Exercise details = In the listing that follows, copy out each line that includes the word "Given".
─── Task material ───
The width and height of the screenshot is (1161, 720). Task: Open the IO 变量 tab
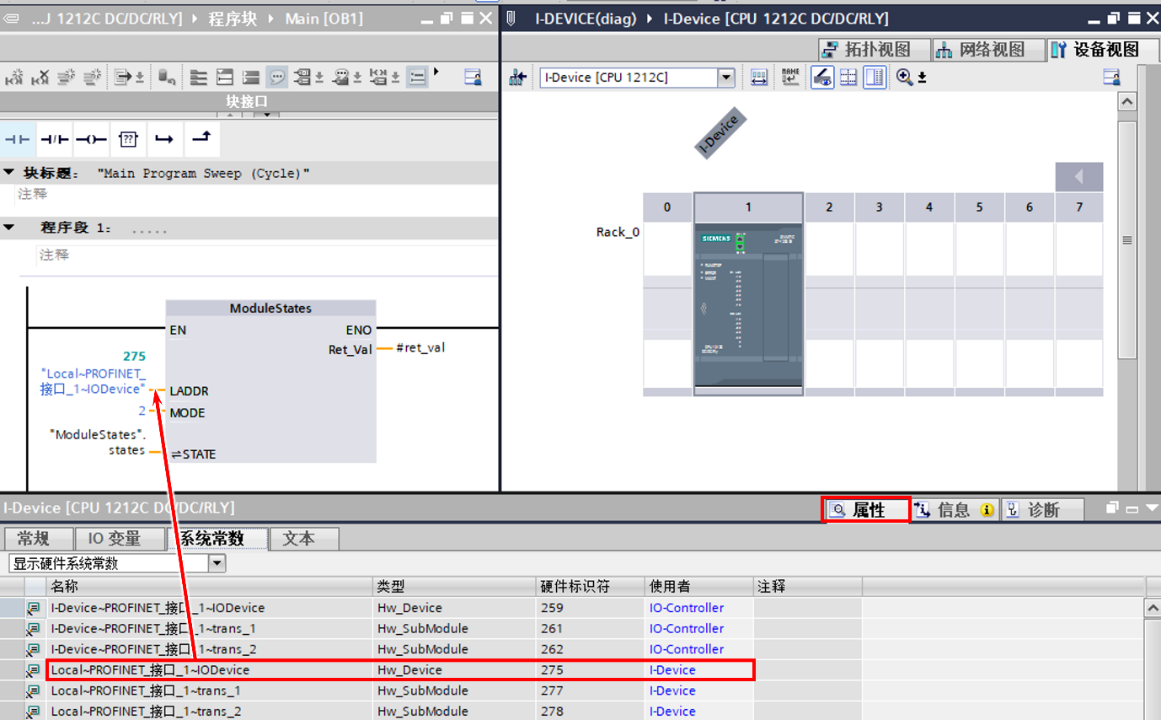click(115, 539)
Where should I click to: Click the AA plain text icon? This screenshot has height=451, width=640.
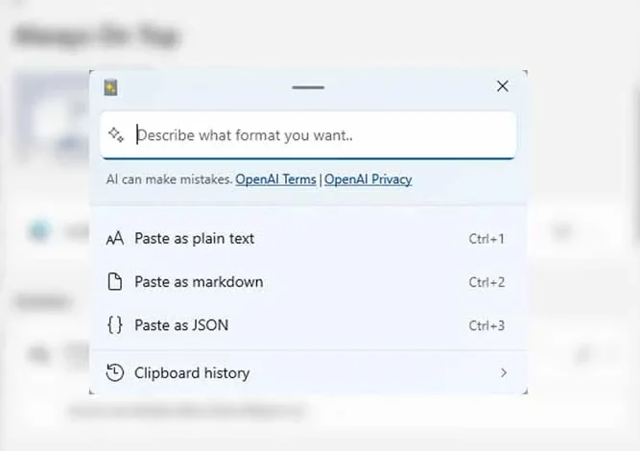[x=115, y=238]
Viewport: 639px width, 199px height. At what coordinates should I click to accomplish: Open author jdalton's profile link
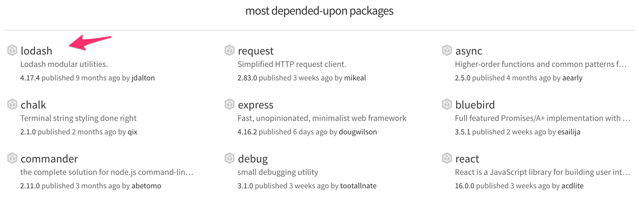click(143, 78)
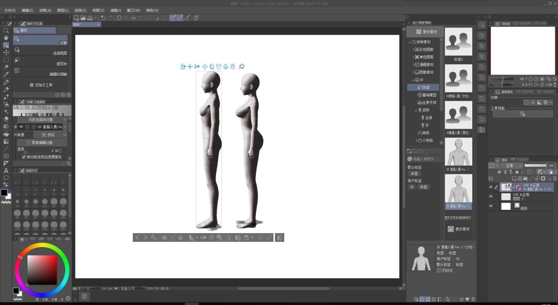558x305 pixels.
Task: Open the 正常 blending mode dropdown
Action: [x=511, y=165]
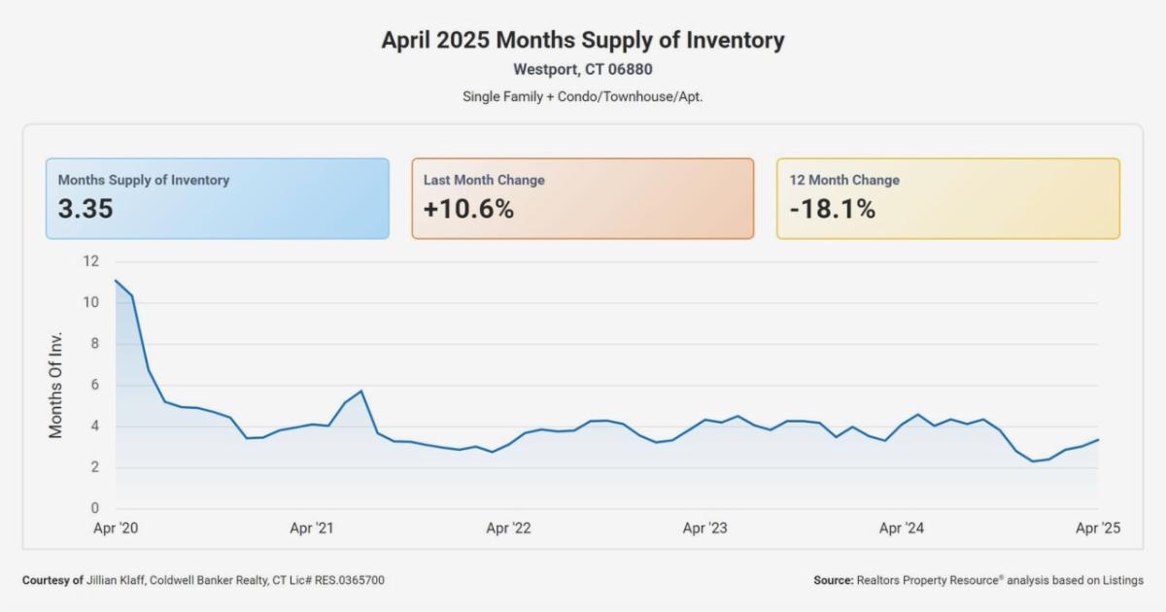Image resolution: width=1166 pixels, height=612 pixels.
Task: Click the 3.35 inventory value
Action: coord(86,209)
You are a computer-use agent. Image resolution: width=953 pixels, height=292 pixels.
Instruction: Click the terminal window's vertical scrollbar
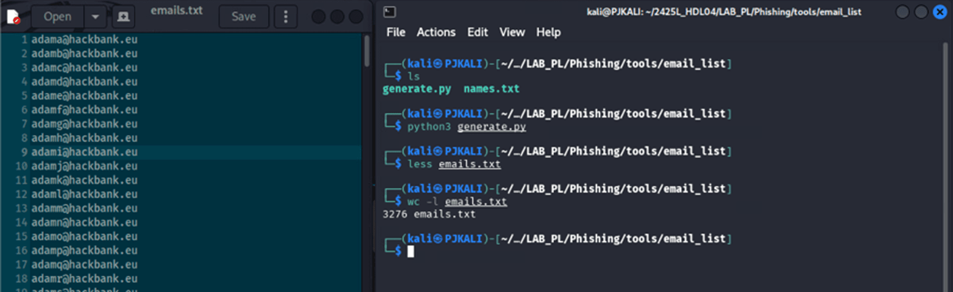pyautogui.click(x=946, y=159)
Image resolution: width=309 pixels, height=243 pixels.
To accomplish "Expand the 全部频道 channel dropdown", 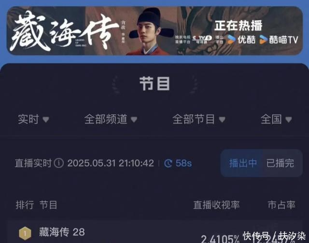I will [x=111, y=119].
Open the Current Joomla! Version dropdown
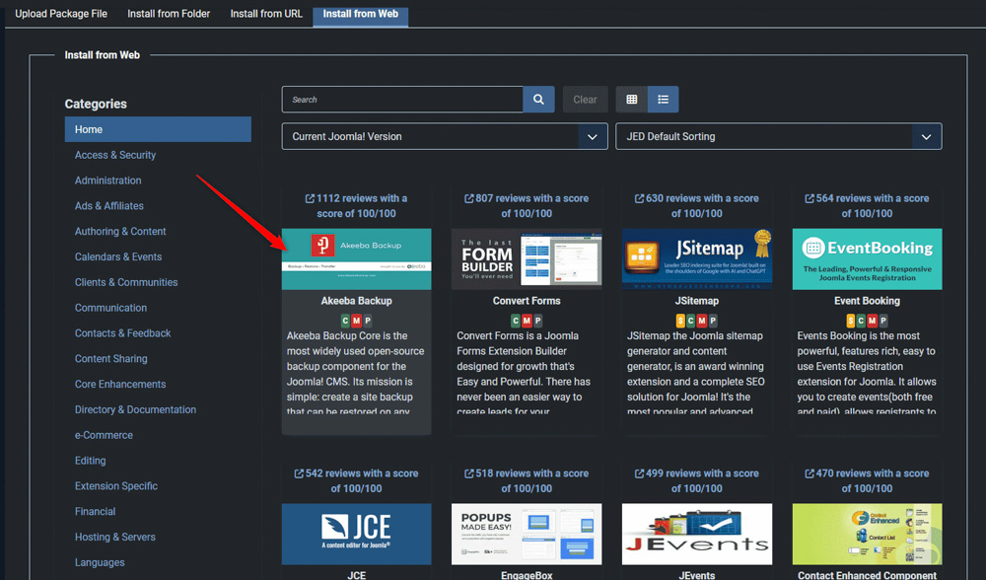 click(444, 136)
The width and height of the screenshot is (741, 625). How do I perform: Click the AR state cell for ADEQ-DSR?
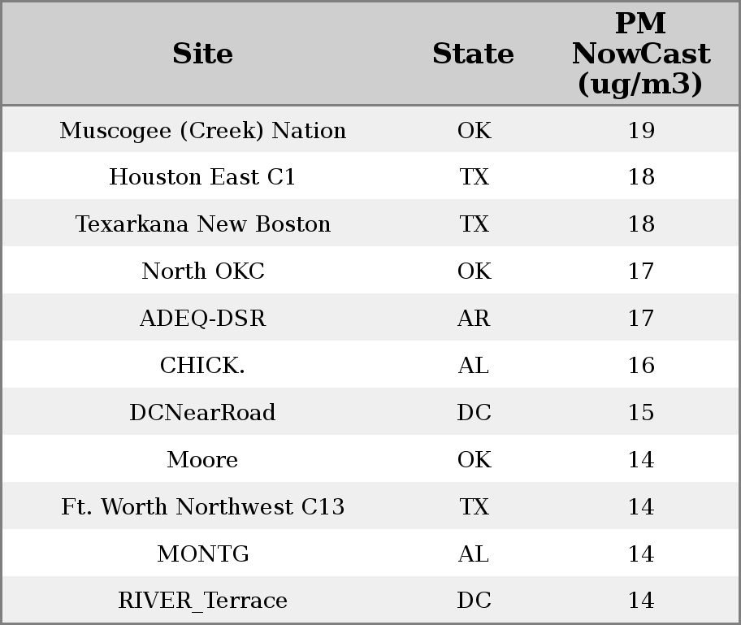[474, 319]
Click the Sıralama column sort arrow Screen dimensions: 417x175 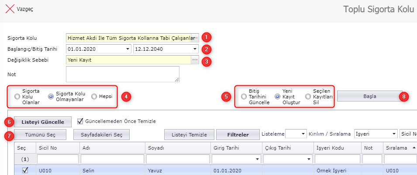pyautogui.click(x=414, y=148)
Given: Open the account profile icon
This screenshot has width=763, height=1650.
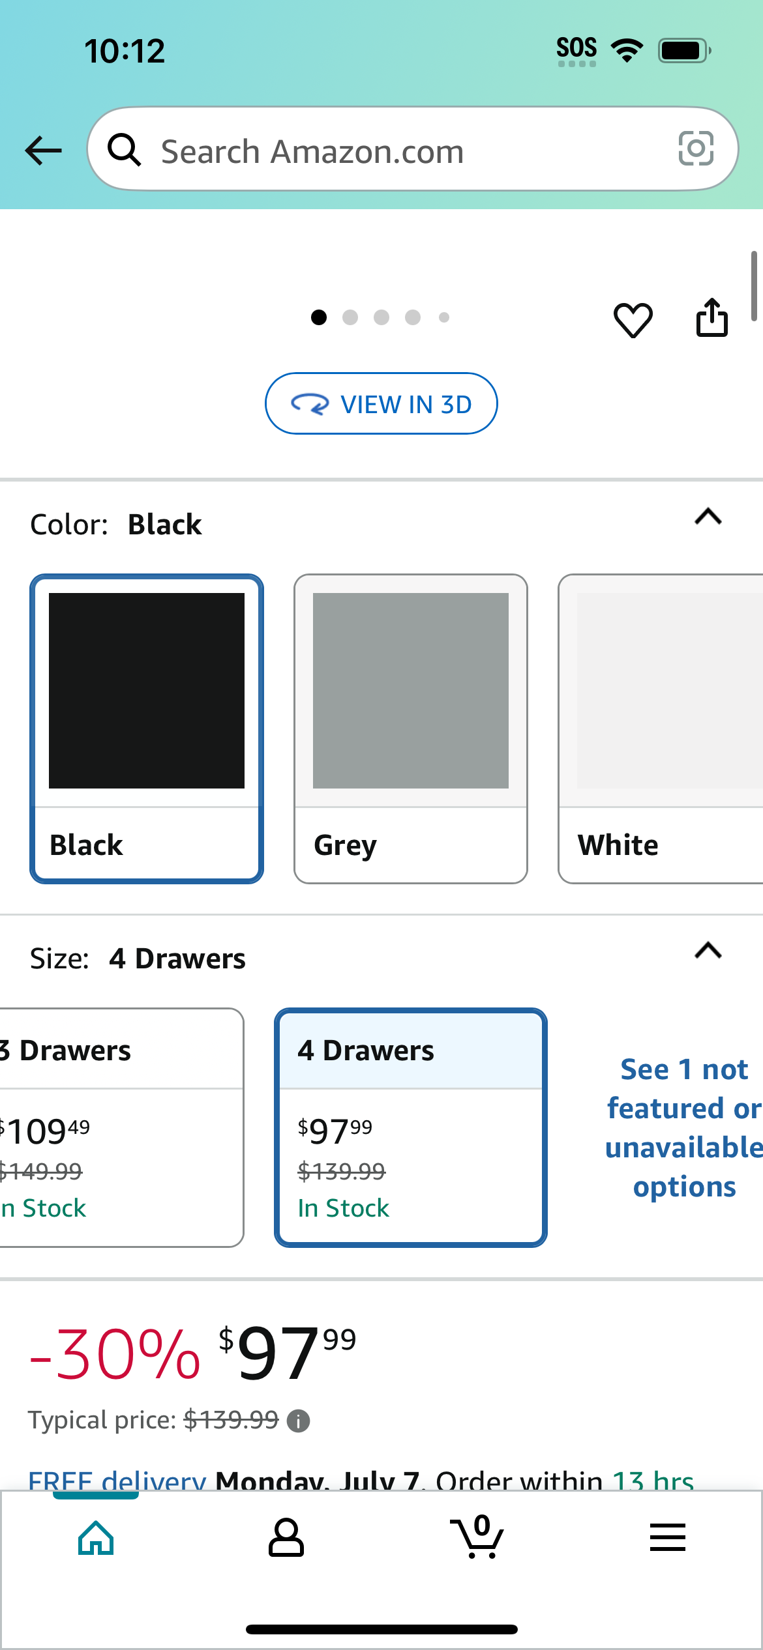Looking at the screenshot, I should [286, 1537].
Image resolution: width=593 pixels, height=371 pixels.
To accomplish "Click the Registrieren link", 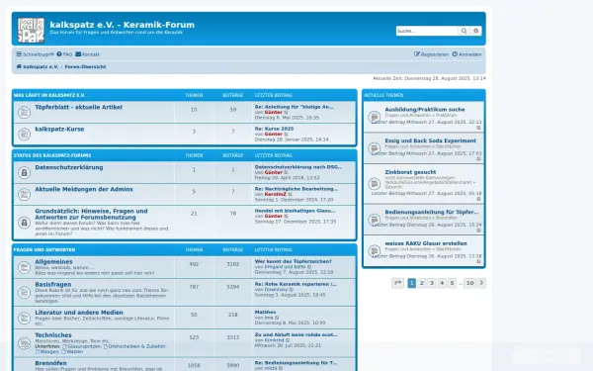I will click(431, 54).
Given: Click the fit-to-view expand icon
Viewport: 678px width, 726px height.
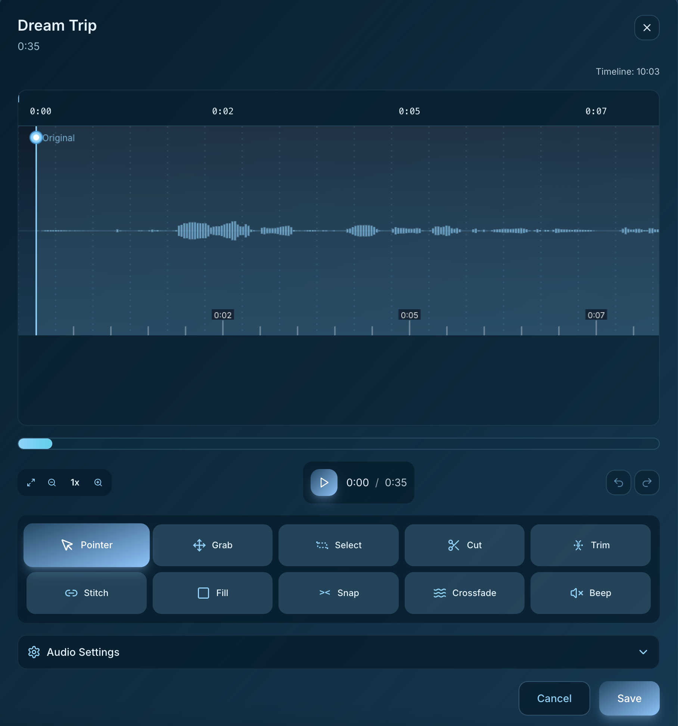Looking at the screenshot, I should click(x=31, y=483).
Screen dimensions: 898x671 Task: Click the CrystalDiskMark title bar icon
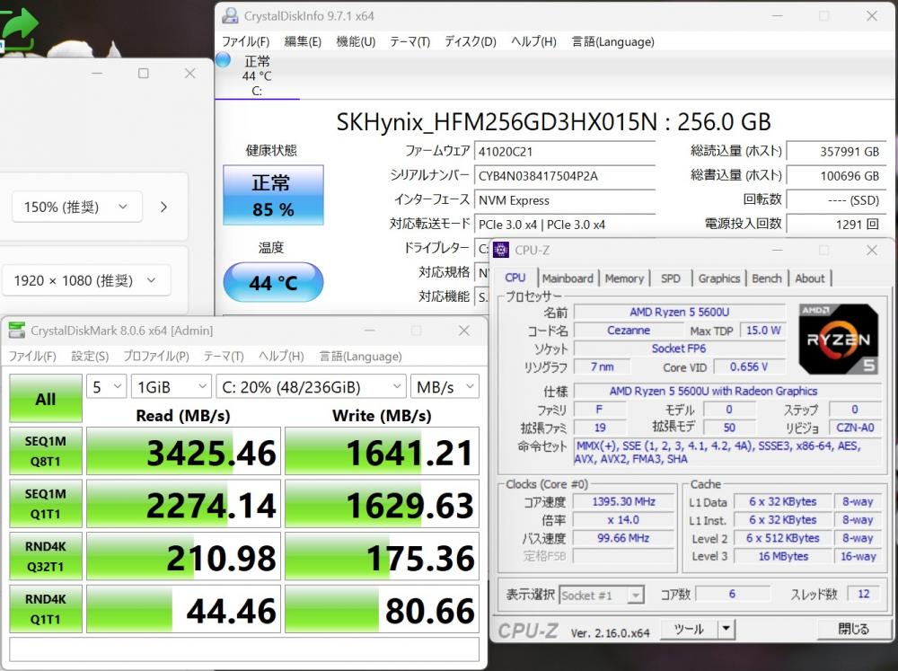[17, 331]
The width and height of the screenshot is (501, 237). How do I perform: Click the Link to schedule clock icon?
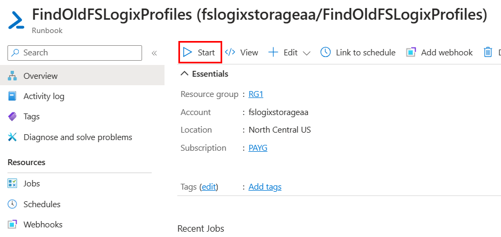(325, 52)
───
Result for this exercise =
Given: Open the account profile icon
Given: Click the fit-to-view expand icon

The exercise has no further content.